Der Nitrofenskandal hat zudem gezeigt, wie schwierig es wird, wenn die unter Wachstumsdruck geratenen Biobauern mit dem agrarindustriellen Komplex der alten Landwirtschaft kooperieren. Es wird dauern, bis die Biobranche eigene Strukturen für ein organisches Wachstum schaffen kann. Mit einem Turbowachstum auf 20 Prozent innerhalb weniger Jahre überfordert man auch die menschlichen Ressourcen.

Unbequeme Themen behandelt Künasts Buch kaum. So ist nichts zu lesen über den Streit um die Begrenzung der Mastprämien in der Bullenhaltung – hier schlug sich das Ministerium auf die Seite der Großbetriebe. Ein anderes brisantes Thema wird dagegen abgehandelt: das QS-Zeichen für Qualität und Sicherheit. Mit diesem Label soll künftig Spitzenqualität der Fleischerzeugung aus konventionellen Betrieben ausgezeichnet werden. Künast: „Es gilt strikte Qualitätskriterien festzulegen, die dem Tier- und Umweltschutz gerecht werden.“ Das ist das Gute an solchen Büchern. Man findet schöne Zitate und gleichzeitig eine Realität, die meilenweit von den Künast’schen Wünschen entfernt ist. Denn: Ihr Ministerium hat sich weitgehend zurückgezogen und es dem Handel, dem Bauernverband, den Fleischverarbeitern und der Futtermittelindustrie überlassen, die Kriterien dafür festzulegen, was als Spitzenfleisch das QS-Siegel tragen soll. Herausgekommen ist ein windiger Kriterienkatalog, der meist nur die Einhaltung der Gesetze verlangt. Antibiotika dürfen in der Ferkelaufzucht weiter eingesetzt werden, Gentech-Futter ist erlaubt, Verbesserungen in der Tierhaltung sind nicht erkennbar. Das QS-Zeichen, das Künast noch auf der Habenseite ihrer Bilanz verbucht, droht zum Fiasko zu werden.
◇ ◇ ◇ ◇
**AUFGABE 1:**
Warum droht das QS-Zeichen laut dem vorgegebenen Text zum Fiasko zu werden? Erkläre es in einem bis drei Sätzen.
Der Text und die Auflistung sind voneinander unabhängig.

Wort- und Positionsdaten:
◇ ◇ ◇ ◇
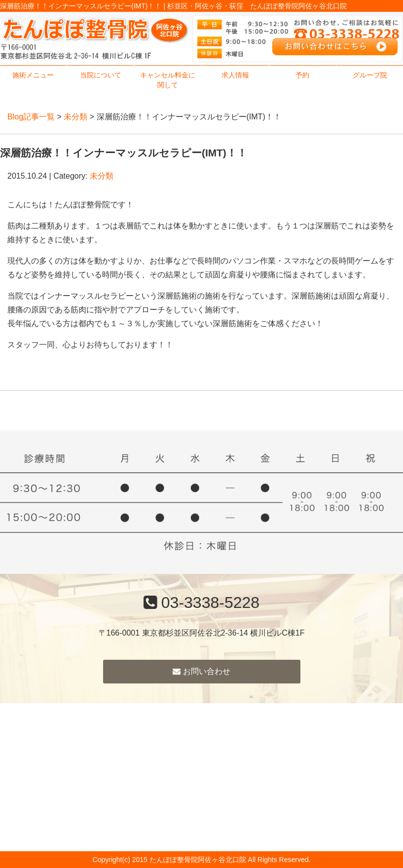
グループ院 (370, 75)
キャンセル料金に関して (168, 80)
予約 (302, 75)
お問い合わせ (201, 671)
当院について (101, 75)
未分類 (75, 116)
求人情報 (235, 75)
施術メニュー (33, 75)
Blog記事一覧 (31, 116)
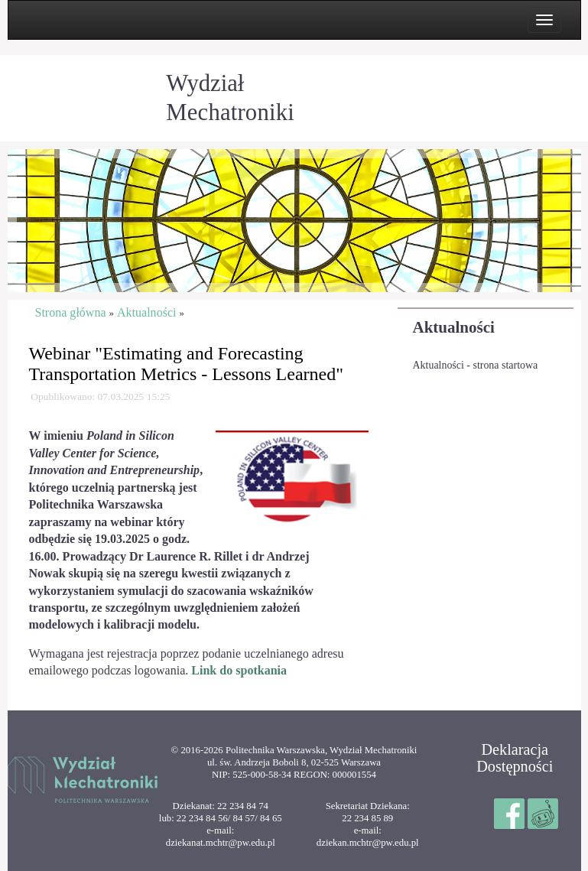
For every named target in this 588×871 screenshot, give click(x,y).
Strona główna (70, 312)
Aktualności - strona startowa (476, 365)
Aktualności (453, 327)
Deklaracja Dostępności (515, 758)
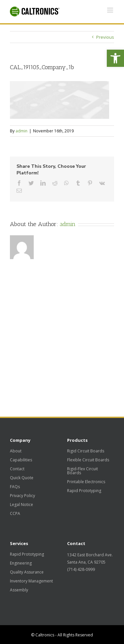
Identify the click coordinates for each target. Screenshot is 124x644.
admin (21, 131)
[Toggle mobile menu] (110, 10)
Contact (17, 469)
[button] (115, 58)
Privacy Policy (22, 496)
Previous (105, 37)
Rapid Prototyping (84, 491)
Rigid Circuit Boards (86, 451)
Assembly (19, 590)
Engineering (21, 563)
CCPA (15, 514)
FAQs (15, 487)
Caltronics (45, 635)
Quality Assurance (27, 572)
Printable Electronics (86, 482)
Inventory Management (31, 581)
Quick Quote (21, 478)
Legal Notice (21, 505)
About (16, 451)
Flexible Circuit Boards (88, 460)
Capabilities (21, 460)
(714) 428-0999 (81, 569)
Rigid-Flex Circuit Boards (82, 471)
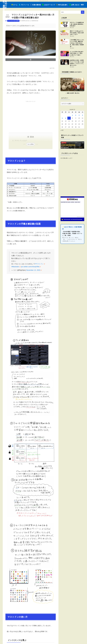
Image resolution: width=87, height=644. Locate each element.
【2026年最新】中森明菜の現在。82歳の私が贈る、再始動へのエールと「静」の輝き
◇ ◇ ◇ ◇
**AUFGABE 2:**
Sammle aus der Auflistung oben jede Zeile, in der die Zeichenfolge „target“ vorkommt.

**ANTWORT 1:**
Künasts Ministerium hat sich weitgehend zurückgezogen und die Festlegung der Kriterien dem Handel, dem Bauernverband, den Fleischverarbeitern und der Futtermittelindustrie überlassen. Herausgekommen ist ein windiger Kriterienkatalog, der meist nur die Einhaltung der Gesetze verlangt. Antibiotika in der Ferkelaufzucht und Gentech-Futter bleiben erlaubt, und Verbesserungen in der Tierhaltung sind nicht erkennbar.

**ANTWORT 2:**
For every named target in this 588×871 screenshot, give click(x,y).
Identify the click coordinates for each target. Screenshot is 124x644.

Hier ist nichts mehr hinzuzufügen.